Diversity & Justice Speaker Series: The Lynching Era and Contemporary Police Shootings of Blacks in the South ♥

Monday, Feb 8, 2021 @ 1:00 pm - 2:30 pm

School of Social Ecology event
  • This event has passed.

Diversity & Justice Speaker Series

The Lynching Era and Contemporary Police Shootings of Blacks in the South
DATE
Mon, 02/08/2021 – 1:00pm to 2:30pm
LOCATION
Zoom
DETAILS

Abstract:
The rate of police-involved killings in the U.S. greatly exceeds that of other industrialized nations and is highly racially disproportionate. Yet, we know relatively little about the antecedents of police violence, and even less about what explains the distribution of police killings across space. Probing broad constructionist accounts of “race” that take seriously the ways racial meaning is historically embedded and geographically variable, I ask whether there is a connection between contemporary police killings in the U.S. and the country’s unique history of racial subjugation and violence.

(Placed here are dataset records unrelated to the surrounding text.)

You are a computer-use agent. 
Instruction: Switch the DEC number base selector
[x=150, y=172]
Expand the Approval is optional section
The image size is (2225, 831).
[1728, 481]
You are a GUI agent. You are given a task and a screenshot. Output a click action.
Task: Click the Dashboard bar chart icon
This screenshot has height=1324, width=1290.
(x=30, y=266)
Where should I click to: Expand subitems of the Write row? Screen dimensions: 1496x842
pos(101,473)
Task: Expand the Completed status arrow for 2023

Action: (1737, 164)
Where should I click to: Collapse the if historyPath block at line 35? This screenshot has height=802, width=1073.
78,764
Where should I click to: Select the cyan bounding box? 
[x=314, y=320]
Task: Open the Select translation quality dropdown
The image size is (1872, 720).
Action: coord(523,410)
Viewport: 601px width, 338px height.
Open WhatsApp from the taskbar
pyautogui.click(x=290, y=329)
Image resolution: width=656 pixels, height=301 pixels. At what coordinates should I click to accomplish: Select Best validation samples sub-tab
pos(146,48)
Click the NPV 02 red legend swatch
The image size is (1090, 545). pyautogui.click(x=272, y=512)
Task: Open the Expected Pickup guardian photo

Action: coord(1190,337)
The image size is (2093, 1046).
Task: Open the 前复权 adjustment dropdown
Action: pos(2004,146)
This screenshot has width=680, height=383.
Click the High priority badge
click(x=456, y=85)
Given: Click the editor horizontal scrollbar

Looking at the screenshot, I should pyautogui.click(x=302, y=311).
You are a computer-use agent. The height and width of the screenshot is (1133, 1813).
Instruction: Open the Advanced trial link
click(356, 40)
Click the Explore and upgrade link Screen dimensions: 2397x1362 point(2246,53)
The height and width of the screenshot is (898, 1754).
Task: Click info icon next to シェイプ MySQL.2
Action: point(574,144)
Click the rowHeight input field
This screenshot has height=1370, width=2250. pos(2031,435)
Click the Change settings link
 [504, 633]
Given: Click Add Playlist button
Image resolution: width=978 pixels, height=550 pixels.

I focus particularly on lynching era violence in the South between 1877 and 1950 during which thousands of Blacks and some Whites were killed by mob violence and theorize how this legacy of terror may cast an enduring shadow that shapes implicit biases and practices of law enforcement today. I pair lynching data with information from the Mapping Police Violence project that provides more a more complete picture of lethal police force than currently available government databases. I compare the association between lynching and lethal shootings of Blacks and Whites between 2013 and 2018, with special attention to the contemporary contexts that have the potential to facilitate or disrupt the temporal transmission of the lynching era’s legacy.

Bio:
Christopher J. Lyons is Professor of Sociology at the University of New Mexico. He studies violence and social control as key drivers of urban inequality. His work attempts to better understand how social, economic, and political contexts shape disparities in community violence, and to query the explicit or subtle ways that axes of difference structure socio-legal control.